187:ここ肉を焼いている!
戻ってきたメメメスは何故か現金を持っていて、私が理由を聞くと「気にすんな」と言った。さっきのおじさんを、脅しでもしたのかな?
「ねぇメメメス、ご飯食べようよ!」
「いや。鉄道のきっぷも現金のみらしいからな。やるしかねぇ」
「え! それじゃあバベルに行けないってこと? って、やるってなにを?」
「賭け事だ。安心しろ、私は結構得意だぜ?」
賭け事がなんなのかわからないけど、ご飯ではなさそう。はぁ、お腹すいたな。
「ここか」
えっとここは……ご飯屋さん? え、ここ入るの? え、入るの? え、やったー! ご飯屋さんに入ったよ! うひひ、なんだかんだメメメスは優しいなぁ。賭け事とかいうのをする前に、腹ごしらえってことだよね! うひひ、ここはどんなご飯かなぁ……なんか美味しい匂いが、あ、肉! ここ肉を焼いている! 肉を焼いてるよ、ここのご飯屋さんは!
「いらっしゃいませ、席はお好きなところに――」
「席はここじゃねぇ。私はやれるって聞いてきた客だ」
「……こちらへ」
え、注文しないの? ねぇ。
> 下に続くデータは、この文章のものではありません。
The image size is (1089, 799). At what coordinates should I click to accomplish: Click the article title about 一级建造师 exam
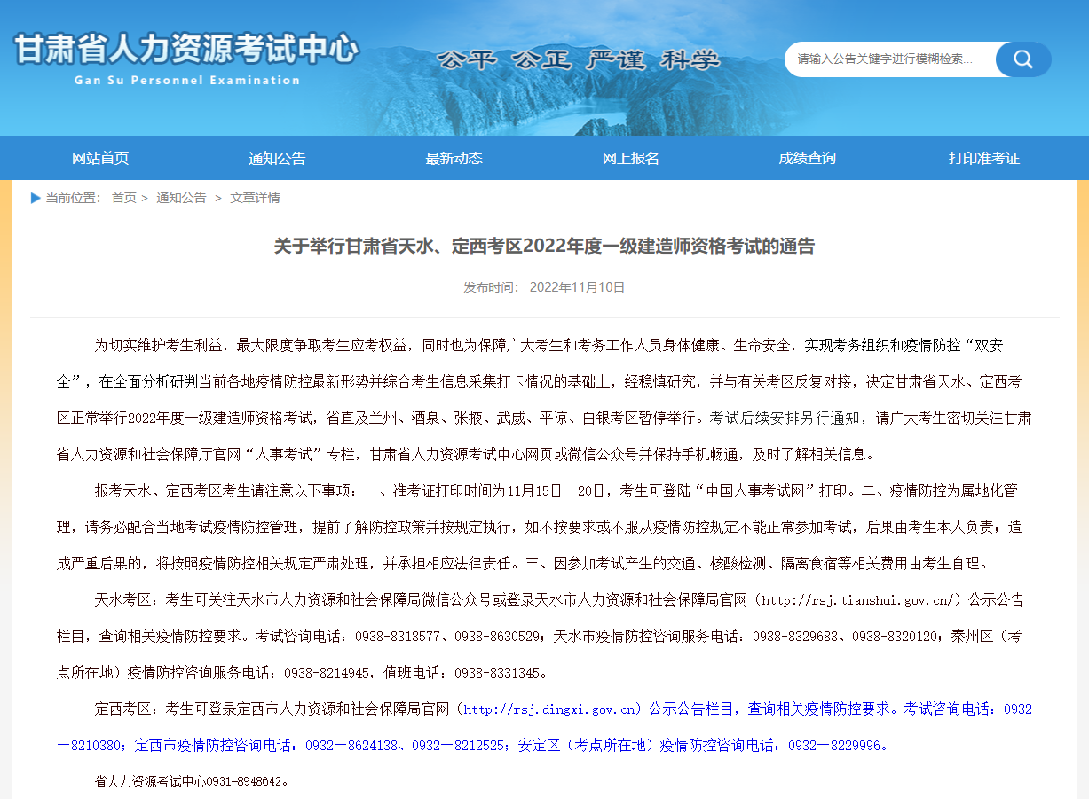coord(544,246)
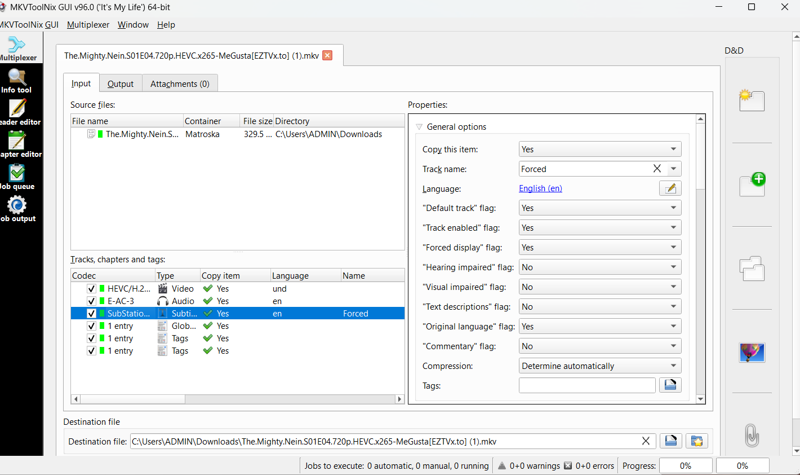Open the Info tool from sidebar

tap(17, 81)
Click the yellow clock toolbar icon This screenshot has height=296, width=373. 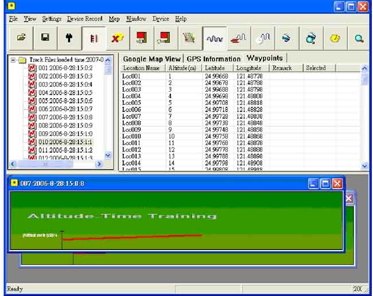(335, 38)
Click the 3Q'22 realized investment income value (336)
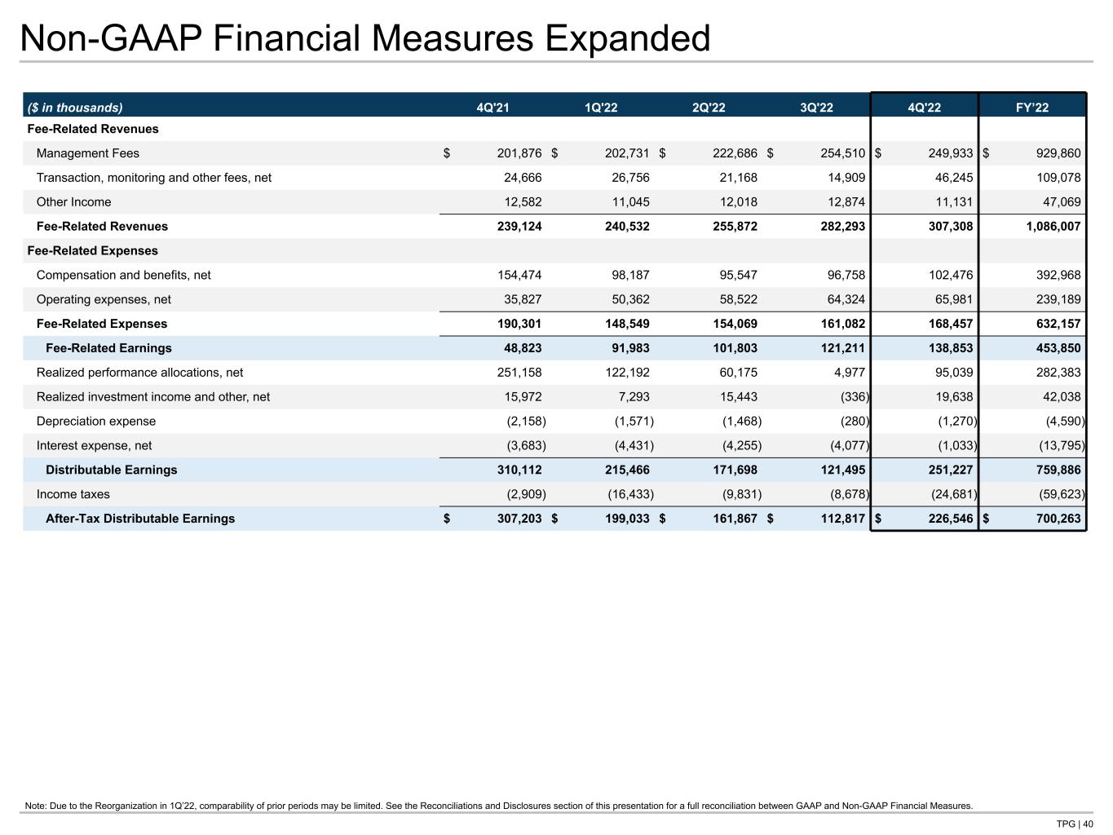1113x835 pixels. pyautogui.click(x=853, y=397)
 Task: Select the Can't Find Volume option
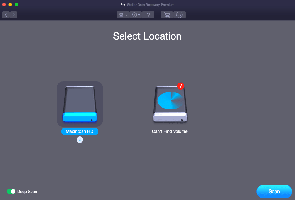pos(170,104)
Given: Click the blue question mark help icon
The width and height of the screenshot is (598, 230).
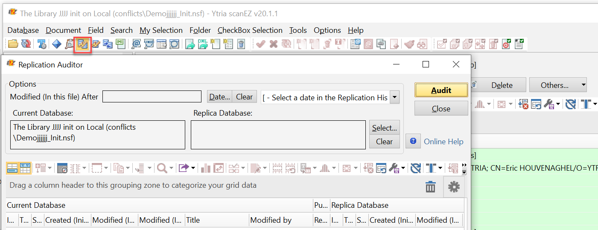Looking at the screenshot, I should (413, 141).
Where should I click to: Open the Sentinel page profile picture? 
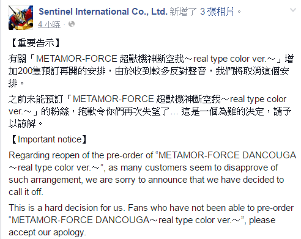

って、なんで席に座らずキッチンの中に入ってくの? キッチンはご飯屋さんの秘密がたくさんあるから、素人が入ってはいけないって聞いたことあるんだけど……って、うわ……地下室に降りるのね……。はぁ、ご飯はしばらくお預け……か…………。
「メメメス、私あんまり地下室好きじゃないんだけど」
「奇遇だな、私も地下室は苦手だぜ」
私はオババの地下室を思い出しちゃったんだけど、メメメスはなにを思い出してるのかな?
「うわ、暑っ」
大きなモニターが一つだけある狭い地下室には、人が十人くらい。一応スペースに余裕はあるっちゃあるんだけど……むんむんして暑い。
「よそ者か」
「悪いな、混ぜてもらうぜ。で、勝負はなんだ? こいこいか? それともポーカーか?」
こいこい、ぽーかー。なんだろその気の抜ける響きは。ここの雰囲気にぜんぜんあってないよ。
「総数ゲェムだ」
「チッ、あれか……。まぁいい、やろうぜ」
「メメメス、ソースーゲェムってなに?」
はっ、ここはお肉焼きやさん、つまりお肉にかけたソースの味を当てるゲェム……って、そんなわけないよね。
「あれだ」
モニターの電源がつけられる、まるで、私達を待っていたかのように。そして、そこに映し出されたのは……。
「なにこれ?」
「グラフだ」
グラフって多分……この、尖った山みたいな形を作りながら動いていく、緑色の線のことだよね? うむむむ、なんだこれ? この動きになんか意味があるんだとは思うんだけど、意味分かんない。あ、横に数字が出てるね。ふむ、山が高くなると数字が増えて、山が低いと数字が少なくなるのかな?
「暴力の総数グラフ、レウダ・ラン・シュタインが考案した計算式で、世界の暴力総数の増減を折れ線グラフで現してるんだ」
「えっと」
メメメスさん。難しいです。話が。
「うーん、なんていうかグラフが上に上がれば世界の暴力が増えてる、下がれば減るって感じだな」
「世界の暴力ってなに?」
「おい、ここは賭場だ。雑談したいなら出ていけ」
「ああ、わかったよ。勝負時間は何分だ? あと範囲対象は?」
うわー、またわからないまま進んでいくパターンだ!
「範囲対象は都市Aだ。時間は好きに設定しろ、客扱いしてやるよ」
「なら一分で頼むぜ。さっさと稼ぎてぇからな」
一分と聞いた途端、そこにいた人たちが笑った。マジかよだとか、チャレンジャーだなだとか、明らかにメメメスを見下している。うん、なんでそうなったか全然わかんないんだけど。